You're talking about the problems with the batteries manufactured by Sony's battery factory which lead to battery recalls from most manufacturers of notebook computers and some other consumer electronic batteries. The problem was a manufacturing defect; there were metal shards inside the battery that could cause the battery to short out, then overheat and sometimes combust.

I wouldn't worry about that problem anymore (assuming that if you had a battery that was recalled, you got it replaced). It's really not necessary to remove the battery. In fact, some notebooks may not work with the battery removed.

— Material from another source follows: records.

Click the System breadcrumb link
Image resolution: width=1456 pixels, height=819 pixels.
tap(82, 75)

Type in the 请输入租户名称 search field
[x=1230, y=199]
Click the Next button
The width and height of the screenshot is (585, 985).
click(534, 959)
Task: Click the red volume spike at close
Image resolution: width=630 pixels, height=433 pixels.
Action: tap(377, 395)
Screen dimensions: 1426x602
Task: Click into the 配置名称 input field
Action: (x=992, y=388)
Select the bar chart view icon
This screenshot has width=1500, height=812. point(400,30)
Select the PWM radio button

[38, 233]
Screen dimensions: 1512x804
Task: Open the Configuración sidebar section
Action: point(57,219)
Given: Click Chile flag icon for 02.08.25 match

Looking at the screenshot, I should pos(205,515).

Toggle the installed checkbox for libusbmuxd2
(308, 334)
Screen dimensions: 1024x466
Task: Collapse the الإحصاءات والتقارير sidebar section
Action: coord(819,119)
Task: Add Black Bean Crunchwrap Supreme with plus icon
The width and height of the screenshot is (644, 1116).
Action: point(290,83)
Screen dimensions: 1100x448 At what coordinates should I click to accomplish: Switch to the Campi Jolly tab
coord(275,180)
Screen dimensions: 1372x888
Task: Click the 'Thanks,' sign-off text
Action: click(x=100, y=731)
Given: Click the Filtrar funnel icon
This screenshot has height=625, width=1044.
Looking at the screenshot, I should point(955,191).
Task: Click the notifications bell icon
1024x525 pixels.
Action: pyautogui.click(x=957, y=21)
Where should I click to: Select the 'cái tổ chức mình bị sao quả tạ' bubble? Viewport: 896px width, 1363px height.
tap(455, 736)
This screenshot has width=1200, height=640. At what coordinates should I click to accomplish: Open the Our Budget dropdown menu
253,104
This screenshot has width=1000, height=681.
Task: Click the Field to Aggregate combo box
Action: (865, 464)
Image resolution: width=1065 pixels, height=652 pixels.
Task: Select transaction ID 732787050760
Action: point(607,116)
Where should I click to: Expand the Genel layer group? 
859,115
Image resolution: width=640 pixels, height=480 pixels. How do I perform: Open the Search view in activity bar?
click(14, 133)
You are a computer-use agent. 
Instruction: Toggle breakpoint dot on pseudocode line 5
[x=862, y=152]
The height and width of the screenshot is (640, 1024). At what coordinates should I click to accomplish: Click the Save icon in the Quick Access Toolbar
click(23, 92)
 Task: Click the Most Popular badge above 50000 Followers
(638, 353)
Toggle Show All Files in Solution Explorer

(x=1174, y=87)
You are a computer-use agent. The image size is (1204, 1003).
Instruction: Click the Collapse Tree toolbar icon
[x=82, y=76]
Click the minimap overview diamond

Before spending money on it and taking it to CompUSA, I would try the test you suggested in your original reply. Take the fully charged machine, unplug it from the AC, and see how long the battery lasts playing a typical DVD. If it doesn't last very long, you need a new battery. If it does last, it's something else causing the light to blink red.

-David


----------



## DaveNV (Sep 30, 2007)

Icarus said:


> Before spending money on it and taking it to CompUSA, I would try the test you suggested in your original reply. Take the fully charged machine, unplug it from the AC, and see how long the battery lasts playing a typical DVD. If it doesn't last very long, you need a new battery. If it does last, it's something else causing the light to blink red.
> 
> -David




I concur.  My suggestion to take it to CompUSA was after doing the original power test.  But regardless if whether she does this test, it sounds as though Sharon will want/need some amount of help above what she can get at home.  She's reluctant to call Dell, so CompUSA may be her only "tech" hope.

Thanks for the info about the newer batteries.  But I still wonder if leaving the battery in Sharon's machine all the time has affected its lifespan.   

Dave


----------



## Icarus (Sep 30, 2007)

jeepguynw said:


> But I still wonder if leaving the battery in Sharon's machine all the time has affected its lifespan.
> 
> Dave



It's certainly possible, but they are made to be left in all the time. A year to a year and a half is not all that bad for a laptop battery to last. They have a limited number of charge/recharge cycles. The lifetime will depend on the quality of the battery and the use pattern.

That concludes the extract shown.